Goldfinger, Steyn, and Europe: an unserious but serious exchange

When I initially posted the dialog from the James Bond movie Goldfinger to illustrate a point about Mark Steyn’s failure or refusal to suggest any way that Europe could avoid destruction, I had James Bond say, “Do you want me to say something?” and Goldfinger answering, “No, Mr. Bond, I want you to die.” I also characterized Goldfinger as “chuckling broadly” as he said it.

A reader named Mr. Anachronism wrote to correct me:

Actually, Bond sez, “Do you expect me to talk?” and then Goldfinger sez, with no little asperity, “No, Mr. Bond, I expect you to die,” and he neither chuckles nor even titters.

Clearly, Mr. Auster, you are no classicist.

Respectfully yours,
Mr. Anachronism

LA:

Thanks for straightening me out on that. I didn’t have the screenplay at hand. My memory was pretty close, though, wasn’t it?

But how would you characterize Goldfinger’s tone? Even if he didn’t actually chuckle, there was this sadistic (and yet funny) “spin” to the way he said it that made the moment a classic, which I remembered as a chuckle, and that’s what I was trying to capture in my description. And it also made the connection between Goldfinger’ homocidal riposte and Steyn’s gleeful sadistic pronouncements that Europe is doomed.

I went ahead and changed the dialog as the correspondent had indicated, also changing the description of Goldfinger to “with sadistic asperity,” and wrote to him again:

In fact, I think “with sadistic asperity” works better than “chuckling broadly” in both capturing the movie scene and in drawing the parallel with Steyn, because his evident Schadenfreude at Europe’s demise is inseparable from sadism.

**Entries supplied**:

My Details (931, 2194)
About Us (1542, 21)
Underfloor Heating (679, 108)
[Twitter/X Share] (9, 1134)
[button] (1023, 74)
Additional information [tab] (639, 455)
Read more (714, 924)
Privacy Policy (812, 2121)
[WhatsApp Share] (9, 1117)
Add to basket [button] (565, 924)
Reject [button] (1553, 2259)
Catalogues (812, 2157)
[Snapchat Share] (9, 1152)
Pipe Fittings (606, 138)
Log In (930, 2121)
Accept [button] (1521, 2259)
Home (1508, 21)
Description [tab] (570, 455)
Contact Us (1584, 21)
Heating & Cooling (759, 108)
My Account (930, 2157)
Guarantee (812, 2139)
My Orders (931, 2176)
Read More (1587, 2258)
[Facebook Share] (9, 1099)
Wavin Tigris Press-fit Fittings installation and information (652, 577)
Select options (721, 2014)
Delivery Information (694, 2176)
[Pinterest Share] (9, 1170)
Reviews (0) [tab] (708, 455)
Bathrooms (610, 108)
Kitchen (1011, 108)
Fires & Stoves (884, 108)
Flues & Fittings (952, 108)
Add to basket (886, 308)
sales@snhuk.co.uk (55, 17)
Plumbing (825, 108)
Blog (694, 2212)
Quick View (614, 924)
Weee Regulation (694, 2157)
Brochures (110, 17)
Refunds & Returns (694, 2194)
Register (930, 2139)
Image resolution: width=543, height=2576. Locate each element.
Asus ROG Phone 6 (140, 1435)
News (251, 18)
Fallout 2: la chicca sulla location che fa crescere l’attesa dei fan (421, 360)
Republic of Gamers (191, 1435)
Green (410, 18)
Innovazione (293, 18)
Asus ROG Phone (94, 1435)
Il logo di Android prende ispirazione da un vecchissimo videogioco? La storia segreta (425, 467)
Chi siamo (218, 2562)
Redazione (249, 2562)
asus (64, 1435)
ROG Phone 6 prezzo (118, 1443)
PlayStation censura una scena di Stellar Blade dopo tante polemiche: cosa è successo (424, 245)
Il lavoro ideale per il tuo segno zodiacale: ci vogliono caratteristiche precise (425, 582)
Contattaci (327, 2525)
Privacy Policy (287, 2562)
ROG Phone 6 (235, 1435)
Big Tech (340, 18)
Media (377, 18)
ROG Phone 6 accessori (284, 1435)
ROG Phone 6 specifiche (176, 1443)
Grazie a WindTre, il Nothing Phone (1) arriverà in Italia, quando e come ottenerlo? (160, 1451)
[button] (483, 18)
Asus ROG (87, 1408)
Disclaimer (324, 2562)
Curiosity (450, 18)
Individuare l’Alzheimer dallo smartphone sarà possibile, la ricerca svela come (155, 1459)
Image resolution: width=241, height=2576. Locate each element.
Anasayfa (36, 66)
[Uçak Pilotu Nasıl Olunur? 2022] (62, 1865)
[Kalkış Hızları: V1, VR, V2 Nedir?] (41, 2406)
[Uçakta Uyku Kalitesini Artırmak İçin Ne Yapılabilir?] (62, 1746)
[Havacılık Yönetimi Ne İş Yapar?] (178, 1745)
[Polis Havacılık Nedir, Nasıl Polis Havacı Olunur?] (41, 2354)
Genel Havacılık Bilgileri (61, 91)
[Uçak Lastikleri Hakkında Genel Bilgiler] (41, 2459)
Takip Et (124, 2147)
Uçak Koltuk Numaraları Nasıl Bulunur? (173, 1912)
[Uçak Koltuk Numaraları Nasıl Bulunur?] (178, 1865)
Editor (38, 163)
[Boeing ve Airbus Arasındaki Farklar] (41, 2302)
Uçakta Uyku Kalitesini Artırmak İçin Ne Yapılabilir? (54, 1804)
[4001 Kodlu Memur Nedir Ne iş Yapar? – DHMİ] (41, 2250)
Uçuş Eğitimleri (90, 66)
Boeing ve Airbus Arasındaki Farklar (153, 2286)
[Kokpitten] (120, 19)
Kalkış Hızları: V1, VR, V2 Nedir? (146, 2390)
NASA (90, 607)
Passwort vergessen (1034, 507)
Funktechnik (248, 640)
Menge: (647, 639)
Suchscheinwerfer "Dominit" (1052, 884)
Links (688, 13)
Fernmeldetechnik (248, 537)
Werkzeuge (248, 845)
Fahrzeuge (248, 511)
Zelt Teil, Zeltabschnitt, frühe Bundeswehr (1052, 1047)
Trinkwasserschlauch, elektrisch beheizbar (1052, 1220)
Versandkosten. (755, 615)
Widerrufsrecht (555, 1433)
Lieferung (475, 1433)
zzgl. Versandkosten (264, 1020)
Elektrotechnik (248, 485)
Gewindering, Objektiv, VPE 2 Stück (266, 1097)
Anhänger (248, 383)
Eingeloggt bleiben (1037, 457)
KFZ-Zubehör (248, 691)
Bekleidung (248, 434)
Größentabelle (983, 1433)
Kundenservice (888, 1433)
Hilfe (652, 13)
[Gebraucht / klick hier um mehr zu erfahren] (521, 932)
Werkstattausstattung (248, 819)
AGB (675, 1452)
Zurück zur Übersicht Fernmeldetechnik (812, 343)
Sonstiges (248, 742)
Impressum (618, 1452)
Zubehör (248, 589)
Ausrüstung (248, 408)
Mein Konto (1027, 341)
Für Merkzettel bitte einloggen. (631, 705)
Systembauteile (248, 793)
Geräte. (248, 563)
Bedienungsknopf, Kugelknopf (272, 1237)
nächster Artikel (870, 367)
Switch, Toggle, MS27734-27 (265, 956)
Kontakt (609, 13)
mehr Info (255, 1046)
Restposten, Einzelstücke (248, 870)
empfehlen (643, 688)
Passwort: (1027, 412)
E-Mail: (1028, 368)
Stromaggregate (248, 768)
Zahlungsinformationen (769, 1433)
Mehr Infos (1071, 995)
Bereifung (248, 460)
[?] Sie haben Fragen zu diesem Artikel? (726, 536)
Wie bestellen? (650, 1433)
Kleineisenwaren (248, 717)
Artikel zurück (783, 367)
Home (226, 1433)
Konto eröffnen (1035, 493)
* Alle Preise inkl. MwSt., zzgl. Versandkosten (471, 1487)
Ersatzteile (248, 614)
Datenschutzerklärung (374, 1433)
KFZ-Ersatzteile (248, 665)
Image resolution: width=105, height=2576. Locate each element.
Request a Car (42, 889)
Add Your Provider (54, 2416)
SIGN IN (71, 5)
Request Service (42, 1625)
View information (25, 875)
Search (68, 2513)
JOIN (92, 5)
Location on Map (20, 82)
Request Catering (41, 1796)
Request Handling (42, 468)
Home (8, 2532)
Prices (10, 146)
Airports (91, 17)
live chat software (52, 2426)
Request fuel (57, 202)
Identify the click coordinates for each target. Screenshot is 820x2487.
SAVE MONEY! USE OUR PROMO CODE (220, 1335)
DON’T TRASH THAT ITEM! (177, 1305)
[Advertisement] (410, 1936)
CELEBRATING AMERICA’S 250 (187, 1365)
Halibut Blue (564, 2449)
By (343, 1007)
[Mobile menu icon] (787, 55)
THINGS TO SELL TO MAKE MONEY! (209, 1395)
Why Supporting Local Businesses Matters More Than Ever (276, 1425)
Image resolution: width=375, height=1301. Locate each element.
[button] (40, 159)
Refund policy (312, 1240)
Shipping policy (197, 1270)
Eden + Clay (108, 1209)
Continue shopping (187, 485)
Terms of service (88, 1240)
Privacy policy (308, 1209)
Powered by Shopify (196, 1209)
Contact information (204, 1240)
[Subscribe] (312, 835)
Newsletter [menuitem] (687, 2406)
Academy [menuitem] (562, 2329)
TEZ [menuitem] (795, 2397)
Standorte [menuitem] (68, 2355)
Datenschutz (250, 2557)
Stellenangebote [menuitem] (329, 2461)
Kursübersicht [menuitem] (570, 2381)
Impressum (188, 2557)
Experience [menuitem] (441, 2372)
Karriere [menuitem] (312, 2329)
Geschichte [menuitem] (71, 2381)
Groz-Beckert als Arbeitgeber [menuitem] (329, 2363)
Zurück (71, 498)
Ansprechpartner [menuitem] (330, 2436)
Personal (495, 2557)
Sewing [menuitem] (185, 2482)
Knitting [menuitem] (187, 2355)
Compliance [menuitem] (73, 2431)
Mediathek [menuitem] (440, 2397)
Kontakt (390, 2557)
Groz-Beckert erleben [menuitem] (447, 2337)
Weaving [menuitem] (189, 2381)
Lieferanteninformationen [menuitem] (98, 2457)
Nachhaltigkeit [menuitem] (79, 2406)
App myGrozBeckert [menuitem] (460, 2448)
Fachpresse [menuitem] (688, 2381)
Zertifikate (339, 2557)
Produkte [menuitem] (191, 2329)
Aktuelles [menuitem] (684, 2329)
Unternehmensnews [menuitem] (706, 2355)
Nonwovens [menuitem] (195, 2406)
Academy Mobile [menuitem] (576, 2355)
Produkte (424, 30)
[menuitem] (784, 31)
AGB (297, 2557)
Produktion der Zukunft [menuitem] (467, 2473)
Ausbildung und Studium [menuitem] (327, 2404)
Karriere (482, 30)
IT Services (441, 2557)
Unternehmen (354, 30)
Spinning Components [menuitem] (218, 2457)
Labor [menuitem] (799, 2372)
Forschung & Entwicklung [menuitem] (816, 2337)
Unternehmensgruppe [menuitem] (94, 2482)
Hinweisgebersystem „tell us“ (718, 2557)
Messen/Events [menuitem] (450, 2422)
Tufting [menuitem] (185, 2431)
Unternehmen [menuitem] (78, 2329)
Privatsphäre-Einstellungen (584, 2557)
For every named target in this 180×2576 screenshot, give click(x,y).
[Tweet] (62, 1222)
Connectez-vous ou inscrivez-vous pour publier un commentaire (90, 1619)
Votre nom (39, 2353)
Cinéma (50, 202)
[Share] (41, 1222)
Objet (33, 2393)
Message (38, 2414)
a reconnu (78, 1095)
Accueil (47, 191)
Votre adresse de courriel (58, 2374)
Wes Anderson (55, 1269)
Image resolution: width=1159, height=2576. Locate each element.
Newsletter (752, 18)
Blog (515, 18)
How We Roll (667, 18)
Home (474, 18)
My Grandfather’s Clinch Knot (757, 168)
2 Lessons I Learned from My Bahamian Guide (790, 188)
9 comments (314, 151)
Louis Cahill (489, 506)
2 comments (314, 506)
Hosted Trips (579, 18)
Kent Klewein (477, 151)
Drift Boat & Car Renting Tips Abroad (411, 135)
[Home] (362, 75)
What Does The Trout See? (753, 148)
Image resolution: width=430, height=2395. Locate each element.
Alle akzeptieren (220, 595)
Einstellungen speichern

**Tasks and exercises**:
• A. Rewrite the Goldfinger post starting at "Goldfinger, Steyn, and" and ending at "nor even titters.", putting "correspondent" in place of "reader".
• B. Quote every line of dialog from the movie that appears in the Goldfinger post, including both the misremembered and the corrected versions.
• C. Carry on the Goldfinger post from the point where it stops.
The items have no connection to the Goldfinger post.

**Results of the tasks**:
• A.
Goldfinger, Steyn, and Europe: an unserious but serious exchange

When I initially posted the dialog from the James Bond movie Goldfinger to illustrate a point about Mark Steyn’s failure or refusal to suggest any way that Europe could avoid destruction, I had James Bond say, “Do you want me to say something?” and Goldfinger answering, “No, Mr. Bond, I want you to die.” I also characterized Goldfinger as “chuckling broadly” as he said it.

A correspondent named Mr. Anachronism wrote to correct me:

Actually, Bond sez, “Do you expect me to talk?” and then Goldfinger sez, with no little asperity, “No, Mr. Bond, I expect you to die,” and he neither chuckles nor even titters.

• B.
- "Do you want me to say something?"
- "No, Mr. Bond, I want you to die."
- "Do you expect me to talk?"
- "No, Mr. Bond, I expect you to die"

• C.
Mr. Anachronism replied:

Yes, but I don’t think it’s an exact match because Herr Goldfinger was neither insouciant nor nonchalant and Steyn is almost pathologically these things, while perhaps sharing in his Schadenfreude. Steyn’s attitude toward the Mussulmanisation of Europe is utterly bizarre, inexplicable except by resorting to theories of mental illness in its holder. (I give this a glancing notice in a weblog I just started in order to have a little intelligent conversation introduced into my miserable life by talking to myself.)

I think we have two questions of Mr. Steyn: What, if anything, would make you angry? What would make you want to DO something?

Respectfully yours,
Mr. Anachronism

LA:

True, Steyn is resolutely unserious. But isn’t there something inhuman about such unseriousness when talking about such serious things? So it comes down to the same thing, doesn’t it? “Die, Europe!”

Some people, like you and me, see this insouciance about the most serious matters and think it a very strange, repellent quality. Others neither see it nor object to it.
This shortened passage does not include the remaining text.